=== Work item ===
Set down the entries below exactly, leaving out all images.
:: The data
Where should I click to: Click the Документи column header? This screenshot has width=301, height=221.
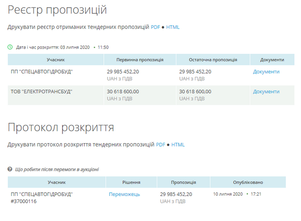[272, 60]
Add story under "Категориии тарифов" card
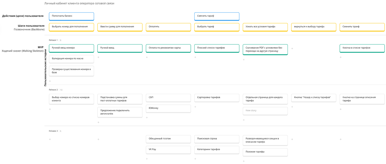 pos(196,159)
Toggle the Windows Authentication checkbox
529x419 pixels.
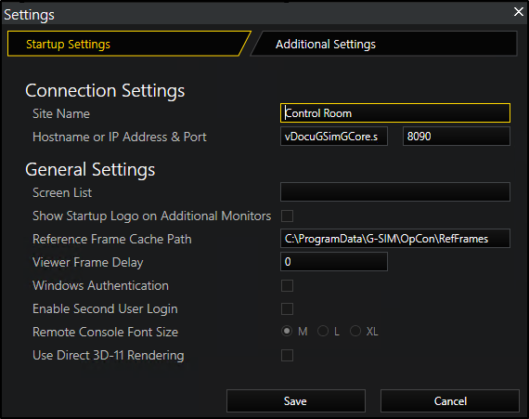point(287,285)
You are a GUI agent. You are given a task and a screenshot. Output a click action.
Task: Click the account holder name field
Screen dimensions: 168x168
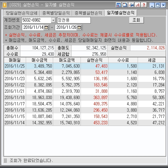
::::
=== Result of the exercise ===
Where should I click to: Click the Документи column header? This screenshot has width=301, height=221.
[272, 60]
Add story under "Категориии тарифов" card
 pos(196,159)
Toggle the Windows Authentication checkbox
529x419 pixels.
point(287,285)
You are a GUI agent. You are given a task and a screenshot. Output a click action.
Task: Click the account holder name field
Screen dimensions: 168x168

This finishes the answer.